| Required actions |
[a] Translate this sentence from the article on the Myanmar coup into Spanish: "The USDP, or Union Solidarity and Development Party, founded by retired generals in 2010, won only 33 seats in the 2020 election."
[b] Return everything in the article on the Myanmar coup from "US has taken" down to "the elected government.", unchanged.

** begin Quoted passage **

US has taken the sanctions approach; India has to factor in ties with the Tatmadaw and China's greater heft
Last Updated 20 February 2021, 01:58 IST

With echoes of Trumpian rhetoric of election fraud, Myanmar’s military Commander-in-Chief Min Aung Hlaing staged a coup in Myanmar on February 1. He claimed that the military takeover was to avert potential widespread protests by opposite sides of the political divide, both in support of election fraud claims and in support of the elected government.

The ruling National League of Democracy (NLD) had won 396 of 476 seats in the November election, allowing it to govern for another five years. The military claims that at least 8.6 million irregularities were found in the voter lists. The USDP, or Union Solidarity and Development Party, founded by retired generals in 2010, won only 33 seats in the 2020 election.

Except from 1948 to 1958 and 2010 to January 2021, the military, locally known as Tatmadaw, has governed the country with absolute control, apart from fighting a dozen insurgent groups, monopolising the political economy by running enterprises like breweries and receiving licensing fees for lucrative jade mining in the north. In the last five years, occasional attempts by NLD leader and de facto foreign minister Aung San Suu Kyi to fully civilianise the political structure were firmly opposed.

Outside Myanmar, many countries, particularly varying kind of democracies, have expressed concern over the developments. Notably, the US has emerged as one of the most proactive countries in demanding the military to backpedal. On February 10, President Joe Biden said he was “imposing sanctions that would prevent the generals who engineered the coup from gaining access to $1 billion in funds their government keeps in the United States,” and warned of more sanctions to come against military leaders and their families. There are many reasons at play for Biden’s approach.

First, the coup in Myanmar coincided with the first month of the Biden administration, which has promised to bring back the values of democracy and respect for human rights to the core of US foreign policy. In the Biden cabinet and his senior appointees, there are a number of people who have worked closely on the Myanmar file. Samantha Power, who now heads the United States Agency for International Development, which is primarily responsible for administering civilian aid and development assistance, had worked closely on Myanmar-related issues as the US ambassador to the UN; Kurt Campbell, now Biden’s senior official for Asia policy, had worked on Myanmar as the Assistant Secretary of State for East Asian and Pacific Affairs in the Obama administration; National Security Adviser Jake Sullivan had worked with former Secretary of State Hillary Clinton as deputy chief of staff and director of policy planning, and had reportedly played an important role in shaping a new ‘Burma’ policy.

** end Quoted passage **
** begin Material **

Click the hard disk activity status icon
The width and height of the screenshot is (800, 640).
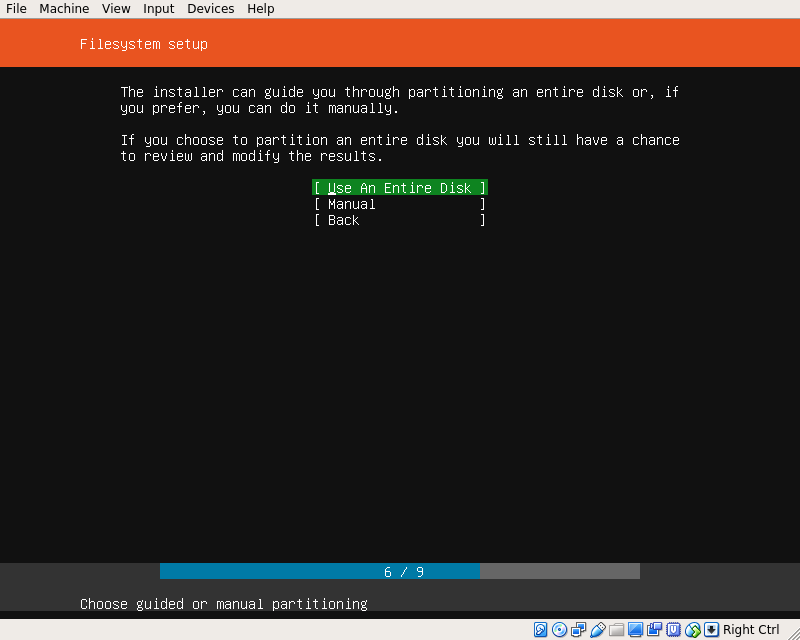541,630
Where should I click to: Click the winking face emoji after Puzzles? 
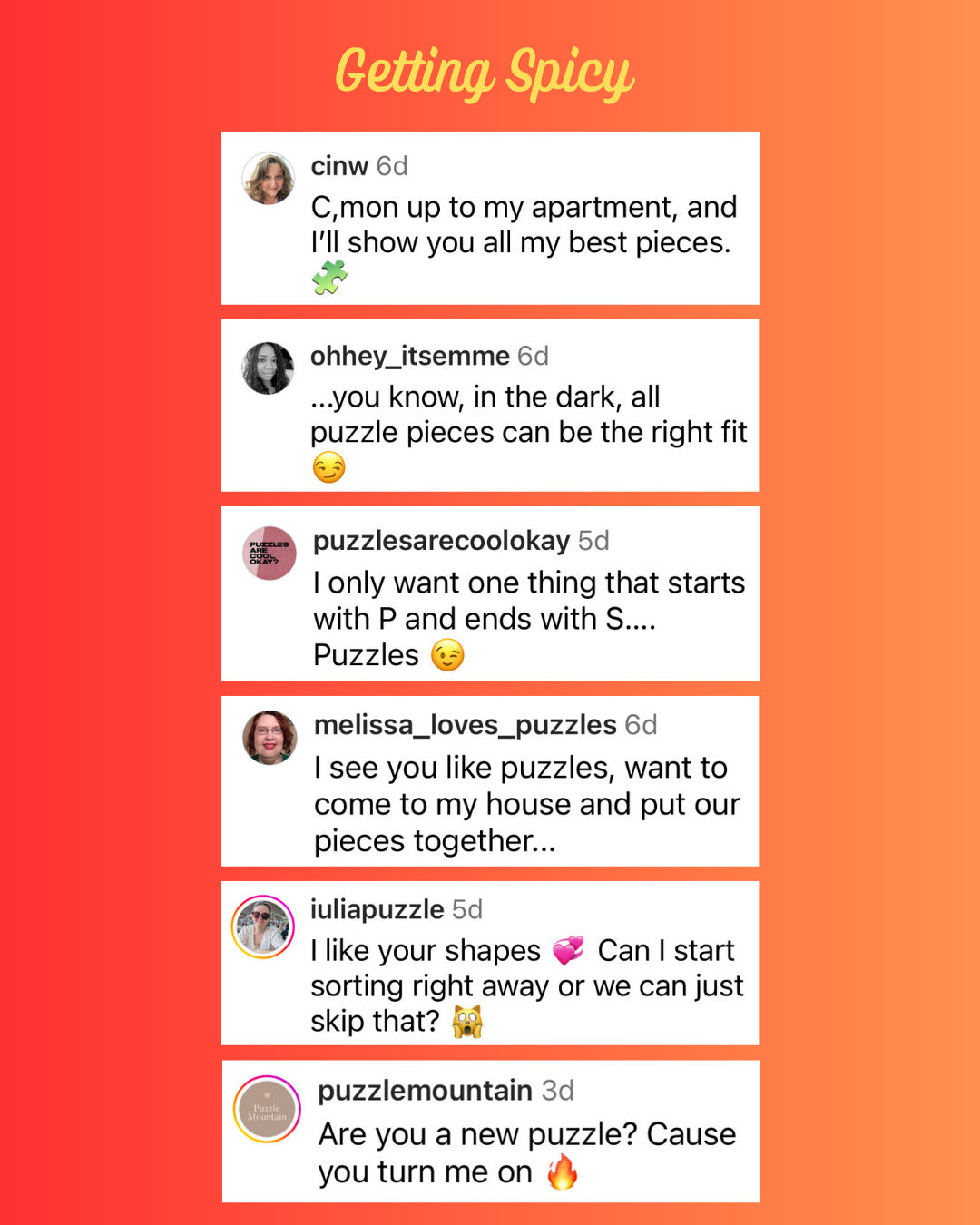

** end Material **

| Responses in order |
[a] El USDP, o Partido de la Solidaridad y el Desarrollo de la Unión, fundado por generales retirados en 2010, obtuvo solo 33 escaños en las elecciones de 2020.

[b]
US has taken the sanctions approach; India has to factor in ties with the Tatmadaw and China's greater heft
Last Updated 20 February 2021, 01:58 IST

With echoes of Trumpian rhetoric of election fraud, Myanmar’s military Commander-in-Chief Min Aung Hlaing staged a coup in Myanmar on February 1. He claimed that the military takeover was to avert potential widespread protests by opposite sides of the political divide, both in support of election fraud claims and in support of the elected government.